-- WORK TASK --
Across the records that follow, count each line holding "agent", and write only the total.

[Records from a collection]
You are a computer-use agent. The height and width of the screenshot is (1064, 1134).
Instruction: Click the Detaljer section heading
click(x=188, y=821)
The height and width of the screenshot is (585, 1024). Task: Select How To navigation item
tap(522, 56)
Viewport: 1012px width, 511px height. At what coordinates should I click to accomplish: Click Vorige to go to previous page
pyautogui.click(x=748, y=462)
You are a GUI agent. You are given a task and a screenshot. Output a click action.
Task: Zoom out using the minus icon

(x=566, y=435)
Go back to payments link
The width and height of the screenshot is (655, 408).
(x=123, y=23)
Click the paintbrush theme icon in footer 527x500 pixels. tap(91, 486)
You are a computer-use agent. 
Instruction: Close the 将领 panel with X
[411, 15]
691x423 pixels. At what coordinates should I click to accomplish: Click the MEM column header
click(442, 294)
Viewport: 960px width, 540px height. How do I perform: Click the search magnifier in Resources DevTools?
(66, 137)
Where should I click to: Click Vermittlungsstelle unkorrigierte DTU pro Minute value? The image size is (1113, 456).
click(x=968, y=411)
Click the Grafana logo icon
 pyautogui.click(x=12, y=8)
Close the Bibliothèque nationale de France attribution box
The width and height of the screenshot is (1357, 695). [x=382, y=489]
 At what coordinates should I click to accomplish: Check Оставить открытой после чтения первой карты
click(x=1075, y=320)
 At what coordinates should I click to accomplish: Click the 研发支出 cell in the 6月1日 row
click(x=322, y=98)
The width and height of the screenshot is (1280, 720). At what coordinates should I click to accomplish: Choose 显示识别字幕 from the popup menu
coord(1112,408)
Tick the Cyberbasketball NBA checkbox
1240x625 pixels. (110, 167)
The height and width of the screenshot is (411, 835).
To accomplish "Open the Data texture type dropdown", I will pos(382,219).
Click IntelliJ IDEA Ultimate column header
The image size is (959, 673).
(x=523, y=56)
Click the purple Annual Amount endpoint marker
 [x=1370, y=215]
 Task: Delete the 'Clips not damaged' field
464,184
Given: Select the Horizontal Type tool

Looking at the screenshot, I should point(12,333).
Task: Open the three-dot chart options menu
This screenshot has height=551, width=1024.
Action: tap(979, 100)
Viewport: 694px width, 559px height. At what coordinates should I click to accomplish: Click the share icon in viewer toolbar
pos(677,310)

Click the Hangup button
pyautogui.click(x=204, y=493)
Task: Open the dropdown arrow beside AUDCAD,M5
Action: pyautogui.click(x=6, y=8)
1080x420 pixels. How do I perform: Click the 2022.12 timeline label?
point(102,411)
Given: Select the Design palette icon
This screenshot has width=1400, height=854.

-- EXPECTED OUTPUT --
3